READING PASSAGE »

Supreme Court of Kansas
Apr 7, 1956
179 Kan. 314 (Kan. 1956)

Opinion

No. 39,835

Opinion filed April 7, 1956.

SYLLABUS BY THE COURT

CRIMINAL LAW — Proof of Other Crimes — Illegally Obtained Evidence — Sufficiency of Evidence. The record in a criminal prosecution for burglary and larceny while engaged in the commission of the burglary examined, and held, that under the facts, conditions and circumstances described and set forth in the opinion the claims of error relied on by defendant as grounds for reversal of the judgment and the order overruling his motion for a new trial lack merit and cannot be upheld.

Appeal from Doniphan district court; JOHN L. GERNON, judge. Opinion filed April 7, 1956. Affirmed.

Grace S. Day, of St. Joseph, Missouri, argued the cause, and F.H. Dillenbach, of Troy, was with her on the briefs for the appellant.

Robert A. Reeder, county attorney, argued the cause, and Harold R. Fatzer, attorney general, was with him on the briefs for the appellee.


The opinion of the court was delivered by


The defendant, James Peasley, was arrested, tried, convicted and sentenced on charges of burglary and larceny in connection with such burglary. He appeals from the judgment and sentence and from the order overruling his motion for a new trial.

In view of the issues presented on appellate review, and because the defendant introduced no contradictory testimony, detailed reference to the factual situation on which his conviction depends is neither necessary nor required. Therefore, without attempting to relate all the facts, which we readily conclude were sufficient to permit the question of defendant's guilt or innocence to go to the jury, we shall now give our version, based on evidence coming from the lips of disinterested witnesses and two persons participating in the crimes, of the facts essential to a proper understanding of what was before the jury and the trial court at the time of the rendition of the verdict and judgment.

EXCERPTED DATA »
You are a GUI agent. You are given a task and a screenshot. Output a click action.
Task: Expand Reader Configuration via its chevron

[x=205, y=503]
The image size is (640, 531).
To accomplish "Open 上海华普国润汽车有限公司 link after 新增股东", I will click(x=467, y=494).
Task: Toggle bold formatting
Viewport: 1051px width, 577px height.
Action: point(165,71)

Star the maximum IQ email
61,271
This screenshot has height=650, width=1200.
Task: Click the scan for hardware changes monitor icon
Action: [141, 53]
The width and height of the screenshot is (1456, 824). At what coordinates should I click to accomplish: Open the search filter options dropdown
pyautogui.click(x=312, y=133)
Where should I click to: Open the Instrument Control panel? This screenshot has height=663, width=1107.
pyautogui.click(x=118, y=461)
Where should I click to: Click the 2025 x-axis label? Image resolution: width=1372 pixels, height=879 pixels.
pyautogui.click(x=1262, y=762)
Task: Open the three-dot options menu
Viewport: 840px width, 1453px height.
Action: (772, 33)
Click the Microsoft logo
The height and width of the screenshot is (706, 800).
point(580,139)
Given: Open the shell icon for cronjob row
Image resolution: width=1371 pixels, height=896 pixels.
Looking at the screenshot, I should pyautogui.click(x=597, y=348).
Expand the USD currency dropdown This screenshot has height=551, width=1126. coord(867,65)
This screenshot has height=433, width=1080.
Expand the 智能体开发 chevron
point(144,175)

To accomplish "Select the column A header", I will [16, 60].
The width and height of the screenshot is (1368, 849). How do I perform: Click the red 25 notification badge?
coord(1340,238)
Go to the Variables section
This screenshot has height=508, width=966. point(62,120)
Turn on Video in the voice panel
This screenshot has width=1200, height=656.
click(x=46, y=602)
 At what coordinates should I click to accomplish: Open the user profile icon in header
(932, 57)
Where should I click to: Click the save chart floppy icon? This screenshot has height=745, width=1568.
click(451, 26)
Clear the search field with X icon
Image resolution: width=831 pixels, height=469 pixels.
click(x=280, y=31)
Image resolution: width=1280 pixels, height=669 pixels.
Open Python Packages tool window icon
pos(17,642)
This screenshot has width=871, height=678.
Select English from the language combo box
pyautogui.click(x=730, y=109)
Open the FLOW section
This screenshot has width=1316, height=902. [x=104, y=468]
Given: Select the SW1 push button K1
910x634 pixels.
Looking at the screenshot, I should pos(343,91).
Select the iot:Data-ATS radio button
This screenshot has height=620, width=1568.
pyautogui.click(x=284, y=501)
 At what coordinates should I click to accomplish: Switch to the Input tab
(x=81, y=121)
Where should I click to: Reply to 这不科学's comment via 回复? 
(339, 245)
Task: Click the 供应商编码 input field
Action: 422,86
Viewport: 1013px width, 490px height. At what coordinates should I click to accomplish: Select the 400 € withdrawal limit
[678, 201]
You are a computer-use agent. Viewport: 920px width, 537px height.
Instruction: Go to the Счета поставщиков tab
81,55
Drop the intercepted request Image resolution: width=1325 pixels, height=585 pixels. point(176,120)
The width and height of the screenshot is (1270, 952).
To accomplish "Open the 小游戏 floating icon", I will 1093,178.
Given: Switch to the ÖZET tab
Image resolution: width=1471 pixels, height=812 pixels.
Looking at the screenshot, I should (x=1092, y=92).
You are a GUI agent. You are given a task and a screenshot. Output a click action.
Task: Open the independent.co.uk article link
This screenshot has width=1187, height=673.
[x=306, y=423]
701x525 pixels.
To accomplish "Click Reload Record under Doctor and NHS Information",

SHORT PROBLEM » In the court opinion, which district court was the appeal taken from?

RESULT » The Doniphan district court.